The answer must be an exact copy of the lines from the one containing "Task: Click the Learn more link" through the end of the records, with the pictures left out.

-------- Input --------

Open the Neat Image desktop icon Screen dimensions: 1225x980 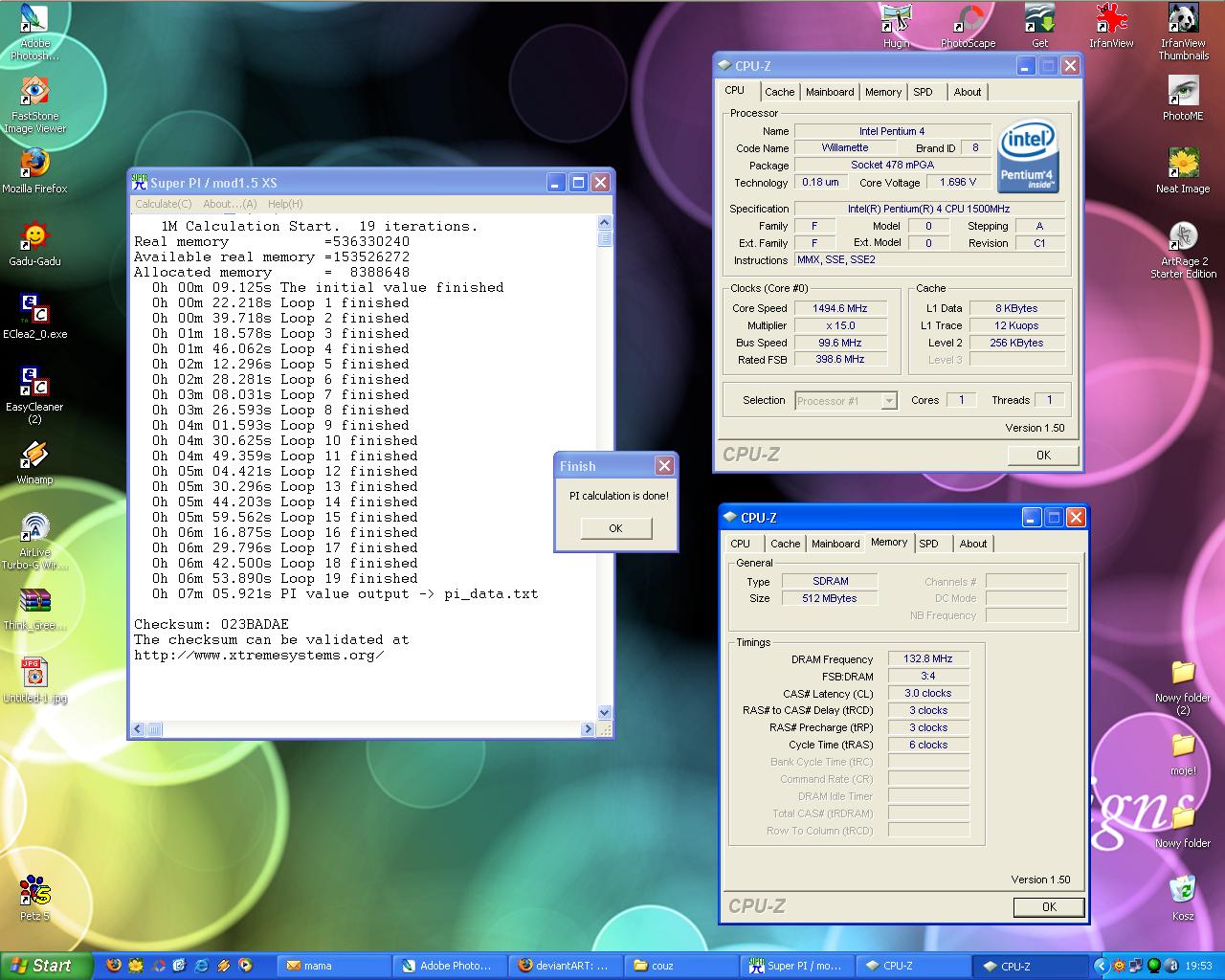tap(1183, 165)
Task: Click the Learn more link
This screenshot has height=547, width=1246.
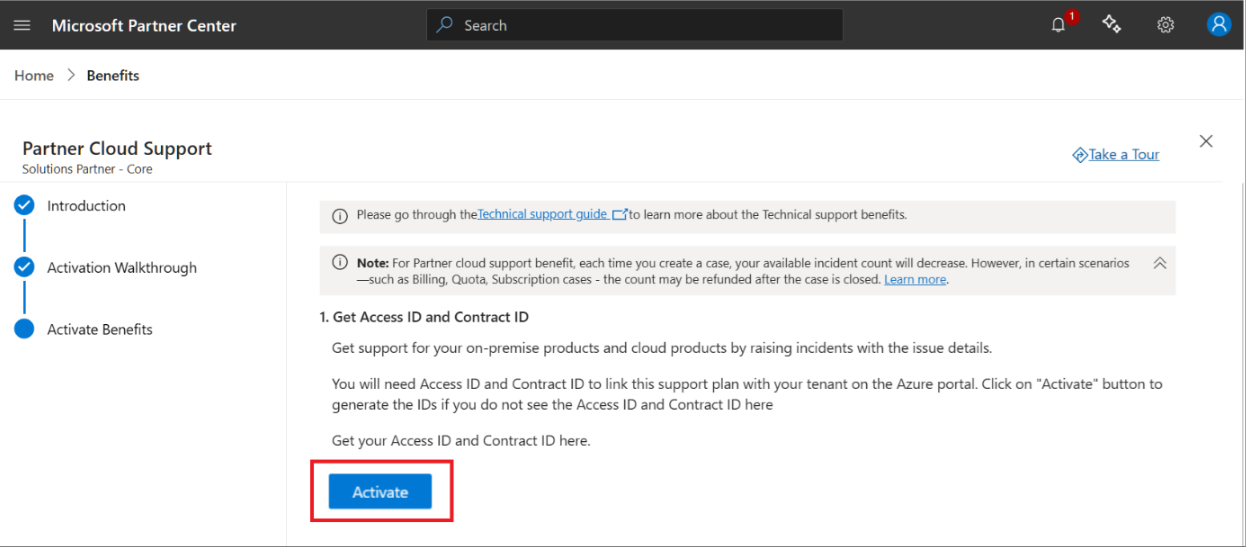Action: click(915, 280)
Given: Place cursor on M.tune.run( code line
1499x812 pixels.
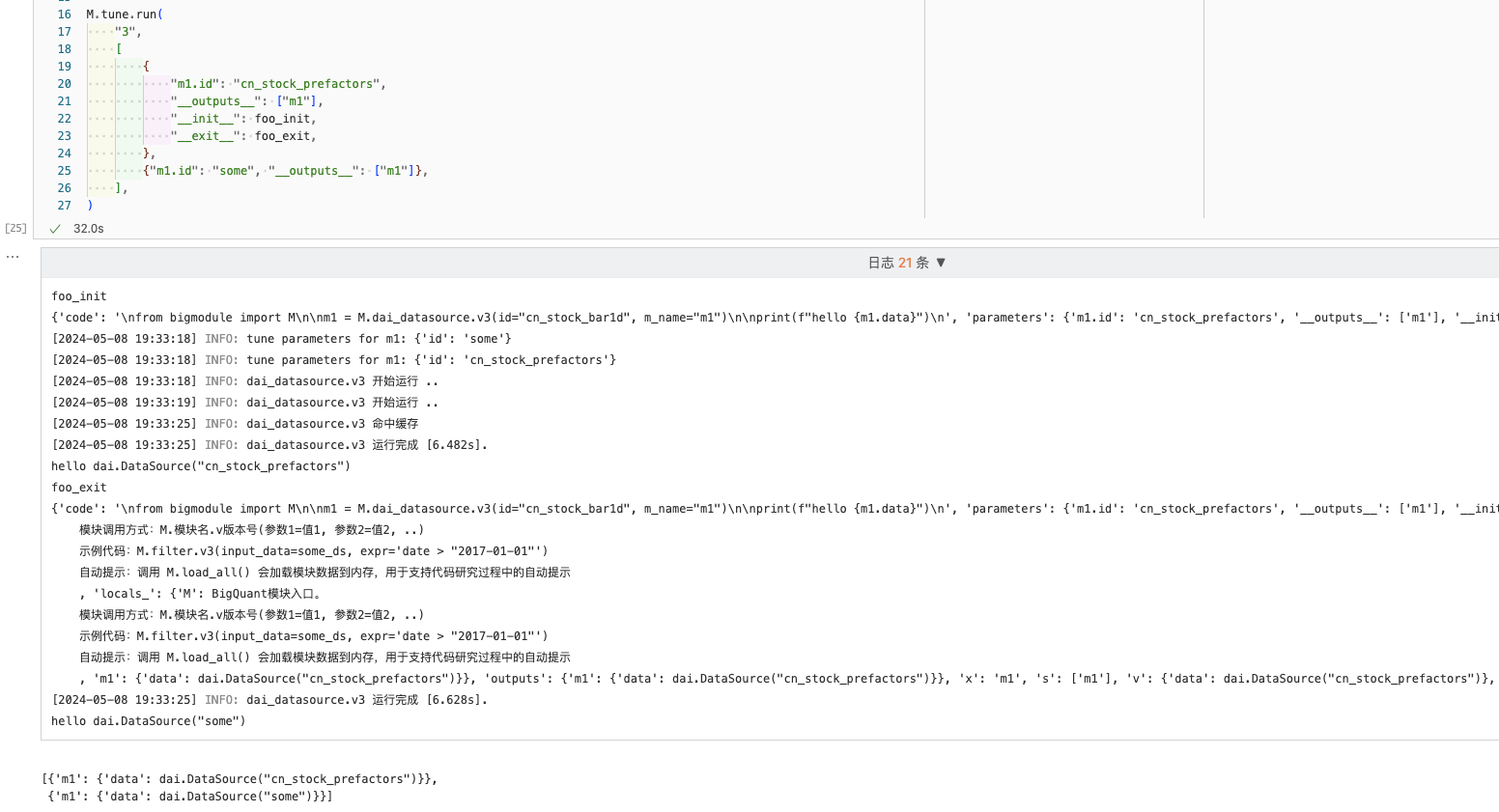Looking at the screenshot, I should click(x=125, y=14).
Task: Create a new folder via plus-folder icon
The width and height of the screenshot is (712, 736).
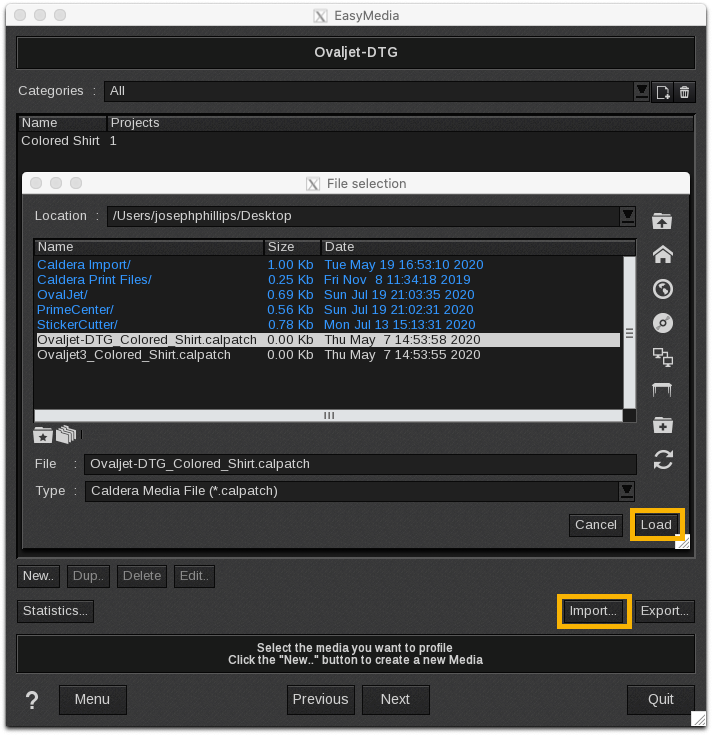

--------

Written answer
Task: Click the Learn more link
This screenshot has height=547, width=1246.
Action: click(915, 280)
Given: Place cursor on M.tune.run( code line
1499x812 pixels.
Looking at the screenshot, I should click(x=125, y=14).
Task: Create a new folder via plus-folder icon
The width and height of the screenshot is (712, 736).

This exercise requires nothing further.